等到闲杂人等都散去之后,中年男人才挺身,面带遗憾和愧疚的深深叹息一口起,缓缓开口道“此事我带着小女来此,就是为了躲避此事。”
“躲避此事?”御景司不解的发问道。
颜汐芸十分冷静的解释道“....你说的是失踪吧。”
“正是!”
“这到底是怎么回事?”
“此事说来话长。我和我女儿原是邻县人士,家中家业丰厚,原本日子过得舒服,可是不知道从何时起,我们县就无缘无故的开始失踪了年轻女子.....而且个个年龄相仿。”
邻县竟发生了此事?我居然不知情。
“邻县的知府大人可是赵时台赵大人?”颜汐芸追问中年男人,接着轻笑一声道“我听说他办案有力,难道他没能抓住凶手?”
听到赵时台三个字,中年男人就额间发痛,脑袋肿胀,一脸愁眉不展。
“别提了,他号称数日就能解决失踪案找回那些失踪的女子,可是没想到两月过去,他不仅没有抓到凶手,反而此事还变本加厉了!原本是每隔五日就会失踪一名女子,经过他的调查后,每隔三日就失踪一名女子,不仅如此,就连年轻的男子也遭此毒手!”
“....也就是说,你被逼无奈,为了保护自己的女儿,故意让她装作男性,来到我们清云县想要躲过此灾祸?”
“大人说得对。

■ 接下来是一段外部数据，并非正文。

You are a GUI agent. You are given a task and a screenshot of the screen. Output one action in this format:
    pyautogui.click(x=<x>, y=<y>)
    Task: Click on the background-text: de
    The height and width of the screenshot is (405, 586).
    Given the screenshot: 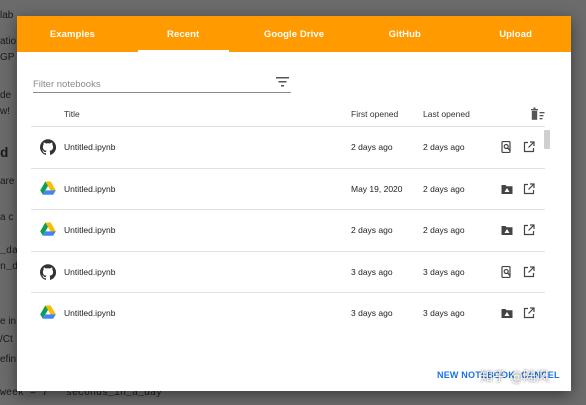 What is the action you would take?
    pyautogui.click(x=6, y=96)
    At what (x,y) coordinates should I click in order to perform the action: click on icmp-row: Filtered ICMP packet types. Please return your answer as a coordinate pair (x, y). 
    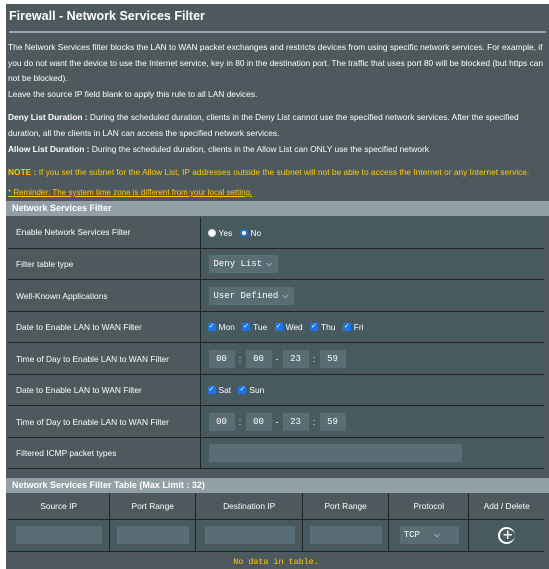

”中年男人提到自己的女儿,瞬间潸然泪下“可惜...我女儿,还是没能逃过这一劫啊.....”
此案疑点会不会太多了一些?
凶手原本是隔五日才会抓走一名年轻女子,后来变成三日不说,从前天开始本县就陆陆续续失踪年轻女子,凶手突然这么急迫的抓人是为何?
即是来到本县避难,那凶手是怎么知道的?
邻县人口比本县还要多,他们来到本县抓人我倒是不觉得可疑。把邻县的女子都抓走了,能不来祸祸我县吗?
白天见他女儿时,裹胸、男装、束冠,普通人根本就看不出破绽。可她怎么还是被抓走了?而且同样悄无声息,没有留下任何线索。
再者,他们到底抓这些女子和男子到底干什么?
御景司忽然拍拍颜汐芸的肩膀,将出神的她拉了回来。
“大人,现在我们怎么办?”
怎么办?她也想知道怎么办!
俗话说,解铃还须系铃人。
“白崇义,王肆,你们去邻县将赵时台赵大人给我找来,此事既然是从他那儿先起的,他必然会知道些缘由。你们快去快回,路上耽搁一秒,就会少一个人!”
“是,大人!”两人异口同声道。
等到两人走后,颜汐芸将张老爷夫妇和中年男人带回了府衙接着审问。
路上,御景司略有所思的反问颜汐芸“此案疑点重重,目前没有线索,你打算从何查起?”
颜汐芸轻含手指,御景司低头见状,抓住她的手,将手指从她嘴里取出。
“你到底是如何打算的?”
“此案看似扑朔迷离,但其实还有破绽!”
御景司回头瞥了一眼身后的中年男人,接着转过头半信半疑的问“就他?”
“错!是赵时台!”
赵时台?他是出了名的空有其表。
“他来了之后,你可得小心提防着他些。赵时台是朝廷出了名的‘钱串子’,认钱,认权,不认人!”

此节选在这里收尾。